Saved entries

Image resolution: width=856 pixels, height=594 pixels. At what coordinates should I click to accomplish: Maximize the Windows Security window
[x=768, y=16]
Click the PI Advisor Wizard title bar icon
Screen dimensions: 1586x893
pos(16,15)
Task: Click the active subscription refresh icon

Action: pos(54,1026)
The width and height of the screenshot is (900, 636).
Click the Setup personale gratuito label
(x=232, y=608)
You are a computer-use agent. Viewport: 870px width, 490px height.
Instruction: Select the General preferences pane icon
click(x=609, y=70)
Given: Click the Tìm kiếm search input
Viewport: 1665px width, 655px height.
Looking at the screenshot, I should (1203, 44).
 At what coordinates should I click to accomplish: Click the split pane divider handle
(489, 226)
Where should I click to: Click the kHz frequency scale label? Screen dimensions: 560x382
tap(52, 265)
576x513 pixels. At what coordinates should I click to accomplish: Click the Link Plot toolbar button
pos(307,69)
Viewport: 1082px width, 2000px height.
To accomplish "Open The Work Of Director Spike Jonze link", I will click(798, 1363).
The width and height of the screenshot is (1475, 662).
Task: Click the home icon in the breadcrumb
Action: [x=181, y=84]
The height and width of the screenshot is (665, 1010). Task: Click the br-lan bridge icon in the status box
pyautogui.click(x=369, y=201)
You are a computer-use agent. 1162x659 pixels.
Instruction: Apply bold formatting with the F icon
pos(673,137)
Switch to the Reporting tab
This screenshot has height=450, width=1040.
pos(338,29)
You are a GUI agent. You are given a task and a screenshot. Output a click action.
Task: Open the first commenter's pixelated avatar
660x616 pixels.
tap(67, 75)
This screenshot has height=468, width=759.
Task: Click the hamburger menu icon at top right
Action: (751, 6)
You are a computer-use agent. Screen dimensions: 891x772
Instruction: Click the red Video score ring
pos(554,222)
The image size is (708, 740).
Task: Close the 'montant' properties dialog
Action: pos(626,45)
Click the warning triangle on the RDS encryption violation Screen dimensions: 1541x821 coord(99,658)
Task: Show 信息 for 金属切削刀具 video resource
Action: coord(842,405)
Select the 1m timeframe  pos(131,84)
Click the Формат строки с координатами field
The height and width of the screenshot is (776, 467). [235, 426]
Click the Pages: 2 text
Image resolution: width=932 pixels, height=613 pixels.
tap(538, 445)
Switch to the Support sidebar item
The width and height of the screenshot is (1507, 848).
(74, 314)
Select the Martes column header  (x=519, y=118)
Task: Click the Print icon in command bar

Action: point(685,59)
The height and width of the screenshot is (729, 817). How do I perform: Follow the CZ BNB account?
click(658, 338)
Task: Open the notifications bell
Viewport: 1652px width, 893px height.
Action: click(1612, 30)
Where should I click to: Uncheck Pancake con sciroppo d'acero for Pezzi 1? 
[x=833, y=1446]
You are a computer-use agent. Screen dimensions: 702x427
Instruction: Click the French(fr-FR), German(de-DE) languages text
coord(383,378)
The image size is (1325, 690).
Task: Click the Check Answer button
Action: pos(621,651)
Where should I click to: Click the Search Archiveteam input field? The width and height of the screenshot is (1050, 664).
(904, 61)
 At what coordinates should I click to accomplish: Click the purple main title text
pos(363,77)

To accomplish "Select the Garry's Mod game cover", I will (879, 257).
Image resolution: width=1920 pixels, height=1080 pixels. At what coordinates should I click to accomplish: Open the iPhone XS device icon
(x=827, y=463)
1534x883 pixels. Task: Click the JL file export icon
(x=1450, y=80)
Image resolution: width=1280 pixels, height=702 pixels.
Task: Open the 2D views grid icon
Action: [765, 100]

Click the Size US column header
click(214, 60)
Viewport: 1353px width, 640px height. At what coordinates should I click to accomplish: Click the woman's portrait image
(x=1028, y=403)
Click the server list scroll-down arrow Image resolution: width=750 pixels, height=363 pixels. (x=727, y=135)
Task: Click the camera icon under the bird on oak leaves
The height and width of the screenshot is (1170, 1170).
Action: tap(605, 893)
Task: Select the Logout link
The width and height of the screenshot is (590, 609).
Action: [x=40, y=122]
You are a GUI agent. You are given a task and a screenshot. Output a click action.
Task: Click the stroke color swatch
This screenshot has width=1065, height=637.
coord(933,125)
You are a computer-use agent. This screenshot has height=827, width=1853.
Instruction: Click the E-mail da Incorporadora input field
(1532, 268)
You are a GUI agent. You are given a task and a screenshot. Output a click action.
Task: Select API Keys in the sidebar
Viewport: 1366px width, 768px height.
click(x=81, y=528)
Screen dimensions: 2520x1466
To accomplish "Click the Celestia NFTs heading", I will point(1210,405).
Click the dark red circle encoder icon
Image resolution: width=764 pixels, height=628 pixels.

TASK ITEM:
Line by line, reproduce the data above exactly.

SOLUTION:
Image resolution: width=856 pixels, height=594 pixels. At what coordinates should I click to accomplish: Maximize the Windows Security window
[x=768, y=16]
Click the PI Advisor Wizard title bar icon
Screen dimensions: 1586x893
pos(16,15)
Task: Click the active subscription refresh icon

Action: pos(54,1026)
The width and height of the screenshot is (900, 636).
Click the Setup personale gratuito label
(x=232, y=608)
You are a computer-use agent. Viewport: 870px width, 490px height.
Instruction: Select the General preferences pane icon
click(x=609, y=70)
Given: Click the Tìm kiếm search input
Viewport: 1665px width, 655px height.
Looking at the screenshot, I should (1203, 44).
 At what coordinates should I click to accomplish: Click the split pane divider handle
(489, 226)
Where should I click to: Click the kHz frequency scale label? Screen dimensions: 560x382
tap(52, 265)
576x513 pixels. At what coordinates should I click to accomplish: Click the Link Plot toolbar button
pos(307,69)
Viewport: 1082px width, 2000px height.
To accomplish "Open The Work Of Director Spike Jonze link", I will click(798, 1363).
The width and height of the screenshot is (1475, 662).
Task: Click the home icon in the breadcrumb
Action: [x=181, y=84]
The height and width of the screenshot is (665, 1010). Task: Click the br-lan bridge icon in the status box
pyautogui.click(x=369, y=201)
You are a computer-use agent. 1162x659 pixels.
Instruction: Apply bold formatting with the F icon
pos(673,137)
Switch to the Reporting tab
This screenshot has height=450, width=1040.
pos(338,29)
You are a GUI agent. You are given a task and a screenshot. Output a click action.
Task: Open the first commenter's pixelated avatar
660x616 pixels.
tap(67, 75)
This screenshot has height=468, width=759.
Task: Click the hamburger menu icon at top right
Action: (751, 6)
You are a computer-use agent. Screen dimensions: 891x772
Instruction: Click the red Video score ring
pos(554,222)
The image size is (708, 740).
Task: Close the 'montant' properties dialog
Action: pos(626,45)
Click the warning triangle on the RDS encryption violation Screen dimensions: 1541x821 coord(99,658)
Task: Show 信息 for 金属切削刀具 video resource
Action: coord(842,405)
Select the 1m timeframe  pos(131,84)
Click the Формат строки с координатами field
The height and width of the screenshot is (776, 467). [235, 426]
Click the Pages: 2 text
Image resolution: width=932 pixels, height=613 pixels.
tap(538, 445)
Switch to the Support sidebar item
The width and height of the screenshot is (1507, 848).
(74, 314)
Select the Martes column header  (x=519, y=118)
Task: Click the Print icon in command bar

Action: point(685,59)
The height and width of the screenshot is (729, 817). How do I perform: Follow the CZ BNB account?
click(658, 338)
Task: Open the notifications bell
Viewport: 1652px width, 893px height.
Action: click(1612, 30)
Where should I click to: Uncheck Pancake con sciroppo d'acero for Pezzi 1? 
[x=833, y=1446]
You are a computer-use agent. Screen dimensions: 702x427
Instruction: Click the French(fr-FR), German(de-DE) languages text
coord(383,378)
The image size is (1325, 690).
Task: Click the Check Answer button
Action: pos(621,651)
Where should I click to: Click the Search Archiveteam input field? The width and height of the screenshot is (1050, 664).
(904, 61)
 At what coordinates should I click to accomplish: Click the purple main title text
pos(363,77)

To accomplish "Select the Garry's Mod game cover", I will (879, 257).
Image resolution: width=1920 pixels, height=1080 pixels. At what coordinates should I click to accomplish: Open the iPhone XS device icon
(x=827, y=463)
1534x883 pixels. Task: Click the JL file export icon
(x=1450, y=80)
Image resolution: width=1280 pixels, height=702 pixels.
Task: Open the 2D views grid icon
Action: [765, 100]

Click the Size US column header
click(214, 60)
Viewport: 1353px width, 640px height. At what coordinates should I click to accomplish: Click the woman's portrait image
(x=1028, y=403)
Click the server list scroll-down arrow Image resolution: width=750 pixels, height=363 pixels. (x=727, y=135)
Task: Click the camera icon under the bird on oak leaves
The height and width of the screenshot is (1170, 1170).
Action: tap(605, 893)
Task: Select the Logout link
The width and height of the screenshot is (590, 609).
Action: [x=40, y=122]
You are a GUI agent. You are given a task and a screenshot. Output a click action.
Task: Click the stroke color swatch
This screenshot has width=1065, height=637.
coord(933,125)
You are a computer-use agent. This screenshot has height=827, width=1853.
Instruction: Click the E-mail da Incorporadora input field
(1532, 268)
You are a GUI agent. You are given a task and a screenshot. Output a click action.
Task: Select API Keys in the sidebar
Viewport: 1366px width, 768px height.
click(x=81, y=528)
Screen dimensions: 2520x1466
To accomplish "Click the Celestia NFTs heading", I will point(1210,405).
Click the dark red circle encoder icon
Image resolution: width=764 pixels, height=628 pixels.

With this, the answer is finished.